Task data:

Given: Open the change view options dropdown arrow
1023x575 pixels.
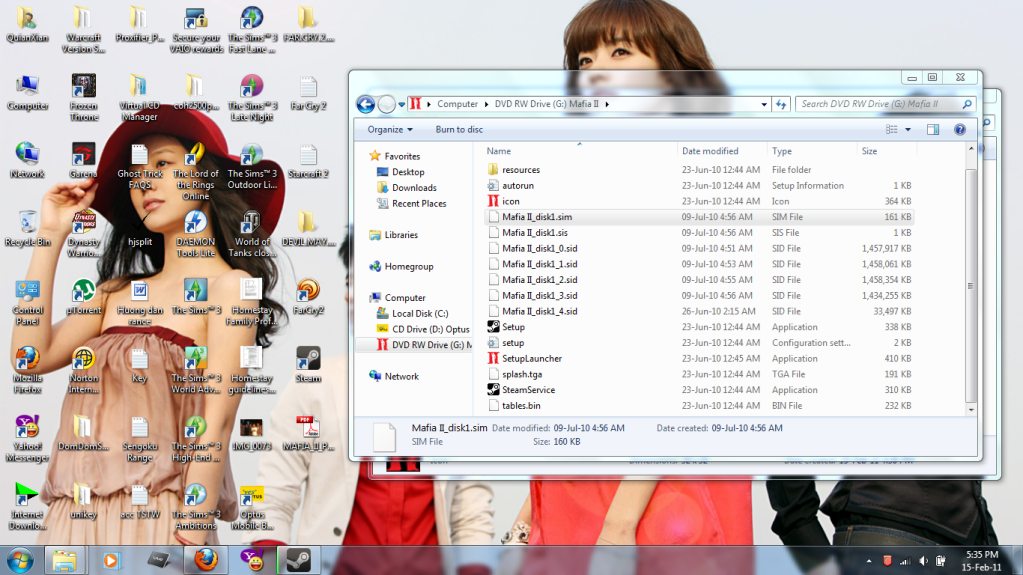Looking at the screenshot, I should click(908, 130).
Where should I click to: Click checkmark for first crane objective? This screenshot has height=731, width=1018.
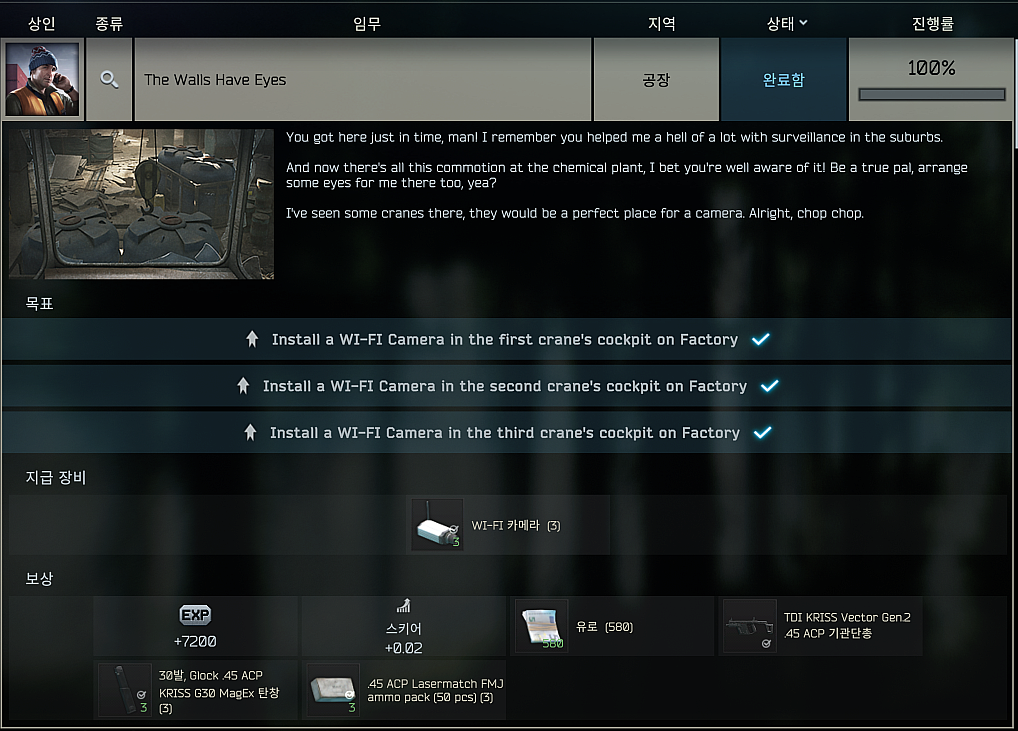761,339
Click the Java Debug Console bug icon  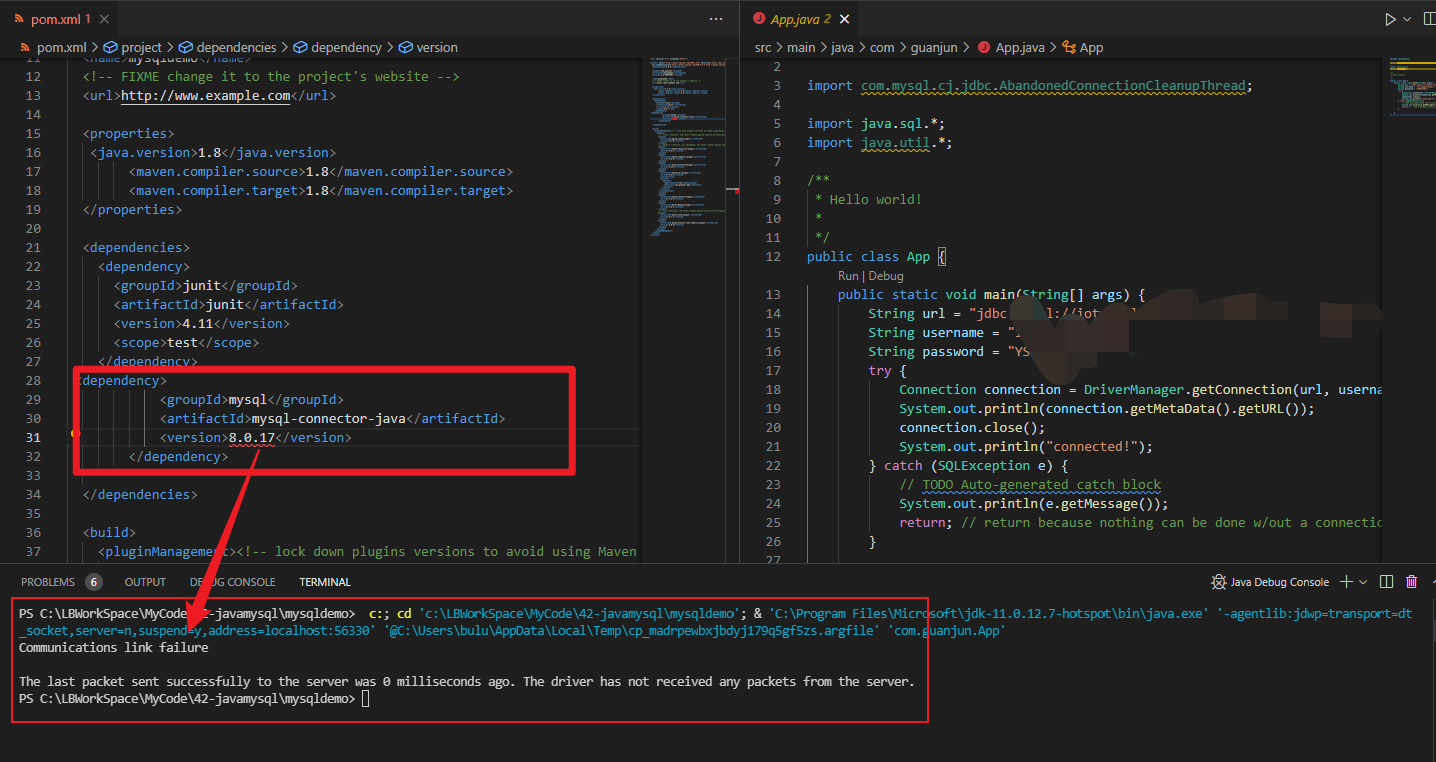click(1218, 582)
--
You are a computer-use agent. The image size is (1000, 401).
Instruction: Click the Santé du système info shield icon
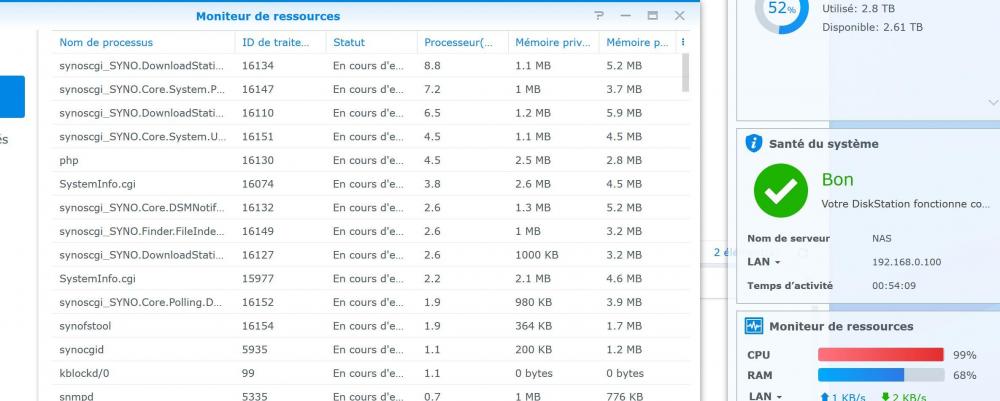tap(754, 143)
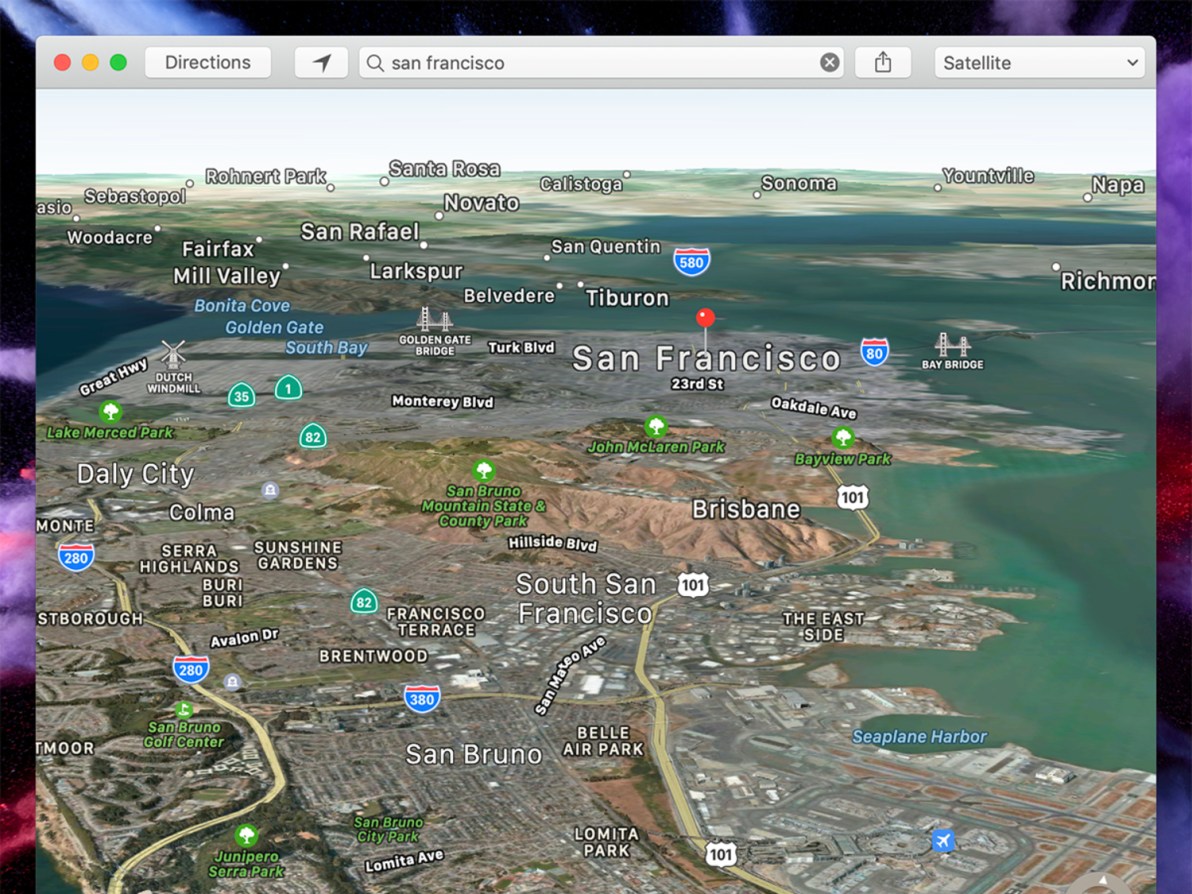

Written request:
Copy everything in the material from the line containing "You are a computer-use" down to the line containing "tap(754, 143)", including both of those lines. Leave the pictures out of your copy.

Written response:
You are a computer-use agent. The image size is (1000, 401).
Instruction: Click the Santé du système info shield icon
tap(754, 143)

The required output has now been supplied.